In an interview with The Sunday Times, Chesky said the company has “seriously considered a lot of things around aviation and we’ve spent a lot of time exploring different concepts”.

The primary goal is to turn the company into an “end-to-end trip business” and Chesky cited Amazon’s positioning as a one-stop shop for retail as the most similar model for its approach to being a “one-stop shop for travel”.

Airbnb is celebrating its 10th year this year and its growth has raised questions about how the sharing market could disrupt the traditional hospitality sector. A recent article by Forbes using data from German hotel reservation website HRS and the AirDNA site showed that Airbnb lodgings typically beat hotels on price in a number of major cities, including Tokyo and New York.

That said, a recent study cited by the Observer has suggested that the company’s disruption of the hotel industry has been overstated, with the company having had little tangible negative impact on hotels, particularly those catering to business travellers.

Meanwhile, according to the 2018 Future of Millennial Travel Report, fewer than one in four US travellers between the ages of 20 and 36 said that Airbnbs were their preferred type of lodging.

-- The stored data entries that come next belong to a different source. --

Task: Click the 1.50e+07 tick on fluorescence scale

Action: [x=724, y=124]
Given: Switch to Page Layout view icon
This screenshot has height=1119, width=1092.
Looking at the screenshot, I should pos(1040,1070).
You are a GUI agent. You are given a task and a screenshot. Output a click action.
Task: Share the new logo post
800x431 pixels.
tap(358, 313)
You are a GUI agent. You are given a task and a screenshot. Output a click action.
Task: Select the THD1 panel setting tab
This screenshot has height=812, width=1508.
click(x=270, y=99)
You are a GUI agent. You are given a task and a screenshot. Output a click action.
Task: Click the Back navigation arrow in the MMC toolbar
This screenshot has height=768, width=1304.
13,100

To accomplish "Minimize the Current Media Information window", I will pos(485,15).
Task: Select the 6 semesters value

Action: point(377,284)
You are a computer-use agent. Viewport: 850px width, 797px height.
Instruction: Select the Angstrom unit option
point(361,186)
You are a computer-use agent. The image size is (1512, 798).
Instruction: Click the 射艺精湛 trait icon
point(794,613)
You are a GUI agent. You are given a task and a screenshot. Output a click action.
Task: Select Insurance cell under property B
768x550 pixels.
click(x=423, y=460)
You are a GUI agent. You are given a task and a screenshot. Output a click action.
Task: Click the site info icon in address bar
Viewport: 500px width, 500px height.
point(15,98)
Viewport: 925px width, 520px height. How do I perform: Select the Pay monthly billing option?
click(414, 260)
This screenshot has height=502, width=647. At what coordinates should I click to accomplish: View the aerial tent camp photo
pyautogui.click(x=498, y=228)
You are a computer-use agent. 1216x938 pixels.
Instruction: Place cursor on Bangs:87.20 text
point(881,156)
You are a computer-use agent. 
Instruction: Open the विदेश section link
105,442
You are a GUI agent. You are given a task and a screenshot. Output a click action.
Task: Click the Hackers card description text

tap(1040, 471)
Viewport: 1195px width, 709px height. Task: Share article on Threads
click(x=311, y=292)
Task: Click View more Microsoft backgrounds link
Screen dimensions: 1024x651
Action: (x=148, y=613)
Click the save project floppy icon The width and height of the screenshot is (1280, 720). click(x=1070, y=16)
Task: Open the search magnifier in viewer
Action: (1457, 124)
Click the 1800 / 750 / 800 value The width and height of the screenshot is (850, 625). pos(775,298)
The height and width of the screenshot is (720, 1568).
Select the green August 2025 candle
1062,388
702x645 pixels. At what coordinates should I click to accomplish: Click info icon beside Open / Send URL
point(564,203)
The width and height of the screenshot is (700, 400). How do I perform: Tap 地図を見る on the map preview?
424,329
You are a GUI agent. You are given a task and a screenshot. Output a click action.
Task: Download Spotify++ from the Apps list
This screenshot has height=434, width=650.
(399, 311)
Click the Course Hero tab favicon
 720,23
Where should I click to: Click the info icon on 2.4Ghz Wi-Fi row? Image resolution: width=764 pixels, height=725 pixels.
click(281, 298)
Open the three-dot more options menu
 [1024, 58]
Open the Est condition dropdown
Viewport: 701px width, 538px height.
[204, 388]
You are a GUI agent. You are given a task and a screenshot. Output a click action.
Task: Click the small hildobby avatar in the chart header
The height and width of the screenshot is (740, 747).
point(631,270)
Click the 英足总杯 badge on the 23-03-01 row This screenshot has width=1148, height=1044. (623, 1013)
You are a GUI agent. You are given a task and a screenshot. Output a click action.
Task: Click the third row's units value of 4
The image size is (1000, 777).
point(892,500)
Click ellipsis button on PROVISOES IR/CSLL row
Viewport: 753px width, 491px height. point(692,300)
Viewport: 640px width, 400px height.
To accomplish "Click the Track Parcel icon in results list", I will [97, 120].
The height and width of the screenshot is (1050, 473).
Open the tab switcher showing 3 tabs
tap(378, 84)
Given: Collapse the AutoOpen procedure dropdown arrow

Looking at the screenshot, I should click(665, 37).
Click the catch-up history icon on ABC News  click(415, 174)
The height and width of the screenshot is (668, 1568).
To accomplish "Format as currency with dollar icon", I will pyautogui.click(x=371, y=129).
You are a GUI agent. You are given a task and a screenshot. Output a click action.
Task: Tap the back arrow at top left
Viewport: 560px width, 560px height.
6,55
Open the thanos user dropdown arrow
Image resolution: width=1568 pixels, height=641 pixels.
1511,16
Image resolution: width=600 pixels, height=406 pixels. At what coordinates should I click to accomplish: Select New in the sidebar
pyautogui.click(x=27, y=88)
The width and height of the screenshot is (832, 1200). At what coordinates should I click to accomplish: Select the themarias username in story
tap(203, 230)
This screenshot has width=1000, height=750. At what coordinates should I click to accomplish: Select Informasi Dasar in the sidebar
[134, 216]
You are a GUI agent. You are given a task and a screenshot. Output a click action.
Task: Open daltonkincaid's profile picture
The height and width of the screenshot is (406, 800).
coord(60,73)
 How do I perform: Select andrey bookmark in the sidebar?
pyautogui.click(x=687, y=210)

Chesky’s revelation that the company is looking to become an all-round travel company follows comments by Accorhotels CEO, Sebastien Bazin, last week that Airbnb was engaged in a search for new businesses to diversify away from its core business in order to solve its big dilemma of finding a way to an IPO.

“They raised an enormous amount of money with a very high valuation and they promised to do a big IPO of the company,” said Bazin. “What they didn’t see was that they have so much market share in the capital cities that all of a sudden mayors went against them, and each one of those mayors in cities like Barcelona, New York, Paris, each of them have a different legislation.”

According to Bazin, Airbnb’s diversification is a way for it to avoid legislative trouble.

Accorhotels purchased Airbnb competitor Onefinestay back in 2016.